マーガリンで心筋梗塞が増える!?

オリーブオイル

2005.8.5週刊朝日の記事より

「バターよりマーガリンの方が健康にいい」のが「常識」と思い込んでいる人はまだ多い。しかし、マーガリンに含まれる物質(トランス脂肪酸)が心筋梗塞を増やすために、米国では2006年1月からマーガリンに含まれる危険物質(トランス脂肪酸)の含有量表示が義務化された。

 

各国のトランス脂肪酸に対する【規制の動き】

ドイツ ・・・水素添加マーガリンの害が最初に指摘されたのはドイツで、水素添加マーガリンの発売時期と地域のクローン病患者の出現時期が一致したことで、現在は製造規制されている。

フィンランド・・・トランス脂肪酸に対する一般市民の認知度が高く、トランス脂肪酸ゼロのマーガリン「ベネコール」は同国マーガリン売上のトップを独走している。
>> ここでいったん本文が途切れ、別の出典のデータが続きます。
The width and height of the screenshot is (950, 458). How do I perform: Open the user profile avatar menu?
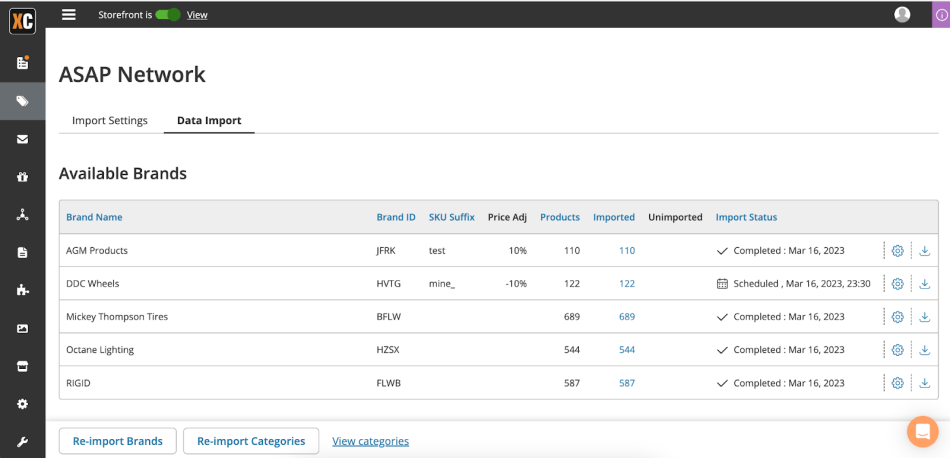click(x=902, y=14)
デンマーク ・・・トランス脂肪酸の含有率が10%を超える加工食品の販売を禁止していたが、2003年6月からさらに厳しく、2%に改めた。

 

WHO(世界保健機関)は、トランス脂肪酸の摂取量を摂取エネルギーの1%以内(グラム数では2グラム程度)に抑えるべきとしている。

アメリカでは、2018年6月以降は、 トランス脂肪酸の原因となる油を食品に使うことを禁止する。としている。

 

トランス脂肪酸とは?

マーガリンやショートニングに含まれる有害物質?

トランス脂肪酸とは、マーガリンやショートニングを製造する際、液状の植物油を高温で処理し水素添加を施して凝固化します。その過程で分子構造が変わってしまい「自然界に存在しない有害な物質」が生成されます。

それがトランス脂肪酸です。

 

自然の植物油による「シス型」の脂肪酸の「正常」な構造が、水素添加された「トランス型」の脂肪酸の「異常」に変化した構造になってしまうのです。
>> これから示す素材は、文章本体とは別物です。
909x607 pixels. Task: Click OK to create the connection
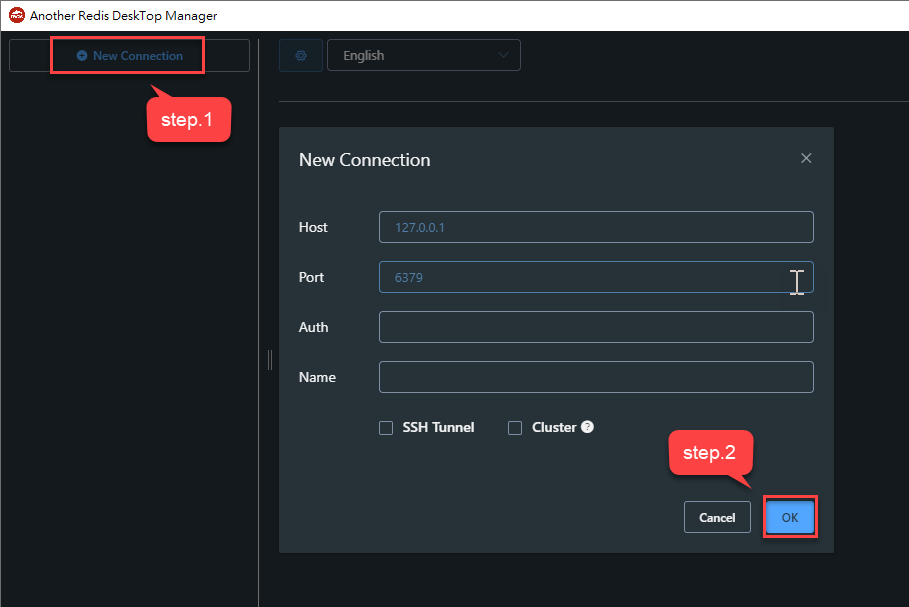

「シス型」「トランス型」の脂肪酸によって作られた細胞壁のモデル図で、一部トランス型の脂肪酸のところで細胞壁が切れている状態になります。

その結果、「トランス型」の構造は不自然で、膜の構造が弱くなり有害な物質の侵入を許しやすくするということです。

トランス脂肪酸は、必須脂肪酸としての機能を持たないため、生体膜の材料にも局所ホルモンにもならなず、排泄するための代謝に大量のビタミンとミネラルを消耗する だけの有害物質である。とボレイ社では結論づけています。